Micky Rosenfeld, a spokesman for the police, said a counterterrorism unit had surrounded a house in the Abu Tor neighborhood and was trying to make an arrest in the Glick shooting when shots were fired at the officers. The man was shot and killed immediately, Mr. Rosenfeld said.


The official Palestinian news agency, Wafa, identified the man who was killed as Mu'atez Hijazi and said he was released in 2012 from an Israeli prison.

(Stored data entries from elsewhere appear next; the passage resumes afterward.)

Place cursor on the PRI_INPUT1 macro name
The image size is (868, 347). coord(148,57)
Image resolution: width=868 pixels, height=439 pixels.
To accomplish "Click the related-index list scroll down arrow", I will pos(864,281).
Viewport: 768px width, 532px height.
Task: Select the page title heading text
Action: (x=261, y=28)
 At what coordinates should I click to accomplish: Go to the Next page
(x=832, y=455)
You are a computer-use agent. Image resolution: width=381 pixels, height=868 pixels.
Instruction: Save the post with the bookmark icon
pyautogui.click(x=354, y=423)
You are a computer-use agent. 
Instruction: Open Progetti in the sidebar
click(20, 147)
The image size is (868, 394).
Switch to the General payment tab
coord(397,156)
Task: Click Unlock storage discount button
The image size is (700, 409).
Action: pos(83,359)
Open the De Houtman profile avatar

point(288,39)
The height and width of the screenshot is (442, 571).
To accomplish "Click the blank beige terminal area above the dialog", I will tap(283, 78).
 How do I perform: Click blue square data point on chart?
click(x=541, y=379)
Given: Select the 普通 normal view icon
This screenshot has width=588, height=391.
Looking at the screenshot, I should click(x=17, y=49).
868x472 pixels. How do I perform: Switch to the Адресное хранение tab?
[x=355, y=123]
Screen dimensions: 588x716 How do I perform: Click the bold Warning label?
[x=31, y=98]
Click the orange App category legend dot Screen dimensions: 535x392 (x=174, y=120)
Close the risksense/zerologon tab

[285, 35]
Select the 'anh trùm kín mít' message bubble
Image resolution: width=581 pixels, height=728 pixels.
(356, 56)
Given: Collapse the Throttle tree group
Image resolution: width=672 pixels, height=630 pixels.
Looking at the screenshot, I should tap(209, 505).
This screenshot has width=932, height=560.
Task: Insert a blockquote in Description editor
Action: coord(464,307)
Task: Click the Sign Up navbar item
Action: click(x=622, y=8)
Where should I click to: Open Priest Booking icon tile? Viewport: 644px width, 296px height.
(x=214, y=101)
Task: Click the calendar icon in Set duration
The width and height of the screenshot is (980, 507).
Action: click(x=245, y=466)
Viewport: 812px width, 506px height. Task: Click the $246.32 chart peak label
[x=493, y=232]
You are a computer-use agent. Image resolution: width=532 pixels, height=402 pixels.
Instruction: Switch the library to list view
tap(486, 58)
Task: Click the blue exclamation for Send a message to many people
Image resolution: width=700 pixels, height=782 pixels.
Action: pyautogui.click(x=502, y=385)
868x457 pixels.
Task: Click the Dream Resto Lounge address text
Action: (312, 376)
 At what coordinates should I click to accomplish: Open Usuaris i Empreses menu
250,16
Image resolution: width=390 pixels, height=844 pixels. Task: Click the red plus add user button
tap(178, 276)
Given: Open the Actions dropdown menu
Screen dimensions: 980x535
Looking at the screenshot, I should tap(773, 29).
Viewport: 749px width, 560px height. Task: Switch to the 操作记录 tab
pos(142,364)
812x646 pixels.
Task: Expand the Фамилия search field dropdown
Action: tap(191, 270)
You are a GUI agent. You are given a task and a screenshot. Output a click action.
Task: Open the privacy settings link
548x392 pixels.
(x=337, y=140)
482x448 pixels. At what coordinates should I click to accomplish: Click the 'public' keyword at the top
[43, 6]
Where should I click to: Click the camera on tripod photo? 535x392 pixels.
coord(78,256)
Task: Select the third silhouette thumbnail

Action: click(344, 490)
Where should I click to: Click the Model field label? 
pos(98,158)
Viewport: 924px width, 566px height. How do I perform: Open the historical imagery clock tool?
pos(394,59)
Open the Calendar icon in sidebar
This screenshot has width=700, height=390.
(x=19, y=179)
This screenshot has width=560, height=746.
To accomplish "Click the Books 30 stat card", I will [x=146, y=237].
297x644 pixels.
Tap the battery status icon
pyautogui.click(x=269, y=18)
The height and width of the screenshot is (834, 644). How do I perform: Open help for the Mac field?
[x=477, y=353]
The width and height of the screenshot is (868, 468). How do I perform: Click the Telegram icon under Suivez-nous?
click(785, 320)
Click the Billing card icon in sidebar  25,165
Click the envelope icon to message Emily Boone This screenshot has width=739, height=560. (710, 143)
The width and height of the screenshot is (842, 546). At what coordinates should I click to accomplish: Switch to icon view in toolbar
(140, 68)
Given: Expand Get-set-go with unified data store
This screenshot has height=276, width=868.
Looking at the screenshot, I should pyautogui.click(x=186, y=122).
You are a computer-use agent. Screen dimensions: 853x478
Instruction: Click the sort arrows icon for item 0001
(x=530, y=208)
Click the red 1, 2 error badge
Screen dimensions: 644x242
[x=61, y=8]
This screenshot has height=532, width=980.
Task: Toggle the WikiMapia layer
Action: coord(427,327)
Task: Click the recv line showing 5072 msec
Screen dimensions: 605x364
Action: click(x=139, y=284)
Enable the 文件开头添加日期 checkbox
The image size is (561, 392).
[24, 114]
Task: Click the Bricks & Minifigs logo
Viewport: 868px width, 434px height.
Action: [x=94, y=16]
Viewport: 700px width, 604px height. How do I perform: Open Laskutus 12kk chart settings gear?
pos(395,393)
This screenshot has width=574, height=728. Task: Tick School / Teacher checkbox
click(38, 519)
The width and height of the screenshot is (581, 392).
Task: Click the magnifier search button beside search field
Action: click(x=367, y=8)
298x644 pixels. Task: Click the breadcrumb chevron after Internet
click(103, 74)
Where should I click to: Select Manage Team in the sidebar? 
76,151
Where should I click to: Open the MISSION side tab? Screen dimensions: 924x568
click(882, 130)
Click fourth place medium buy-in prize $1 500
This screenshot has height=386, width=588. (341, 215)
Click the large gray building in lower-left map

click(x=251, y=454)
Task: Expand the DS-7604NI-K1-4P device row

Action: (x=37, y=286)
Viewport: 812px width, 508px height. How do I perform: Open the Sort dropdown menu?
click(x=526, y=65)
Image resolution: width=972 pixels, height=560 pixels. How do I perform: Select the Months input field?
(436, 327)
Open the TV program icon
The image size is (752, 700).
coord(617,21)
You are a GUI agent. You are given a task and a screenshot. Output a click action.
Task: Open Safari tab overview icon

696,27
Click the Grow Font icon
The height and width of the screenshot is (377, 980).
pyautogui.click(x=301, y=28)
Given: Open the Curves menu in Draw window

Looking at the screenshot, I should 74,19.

For the first time in many years, the Israeli authorities closed the holy site to all - Muslim worshipers, Jewish visitors and tourists - until further notice to prevent unrest, Mr. Rosenfeld said.


The site, a sacred plateau revered by Jews as the Temple Mount, the site of ancient Jewish temples, and by Muslims as the Noble Sanctuary, the site of Al Aksa Mosque, has been the scene of increasingly fierce clashes between Muslim worshipers and protesters and the police in recent weeks.


Mr. Glick was shot and seriously wounded on Wednesday night as he left the Menachem Begin Heritage Center in the western part of the city by a lone assailant who fled on a motorcycle. A spokeswoman for the Shaare Zedek Medical Center, the Jerusalem hospital where Mr. Glick was taken, said Thursday that his condition was stable but still very serious and that he had four gunshot wounds to the chest, neck, stomach and arm.


Mr. Glick and his supporters had been attending a convention pushing for more Jewish access to the mount, which is administered by Muslim authorities. Palestinian leaders have protested the increasing Jewish presence on the mount, as Jewish activists and groups, often led by Mr. Glick, have made a point of visiting more frequently.


Abu Tor, a residential neighborhood that straddles the 1967 line between East and West Jerusalem, is split between predominantly Jewish and predominantly Arab sections. The eastern part of the neighborhood spills into Silwan, another focal point in the city located just outside the Old City walls, below the Temple Mount and in the shadow of Al Aksa Mosque.


Jewish settlers have recently acquired dozens of homes around an archaeological site there believed to be the ruins of the ancient City of David, and Palestinian residents frequently clash with police.


Last week, a Palestinian resident of Silwan plowed his car into a group of pedestrians at a light-rail station in northern Jerusalem, killing two, in what the police said was a deliberate attack. The driver, Abd al-Rahman al-Shaloudy, was shot and killed by a police officer at the scene.


The victims of that episode were a 3-month-old Israeli baby with American citizenship and a young woman from Ecuador. The driver's family said it believed he had accidentally lost control of the car, though footage from security cameras showed his car swerving off a main road and across the tracks, and then speeding along the narrow platform.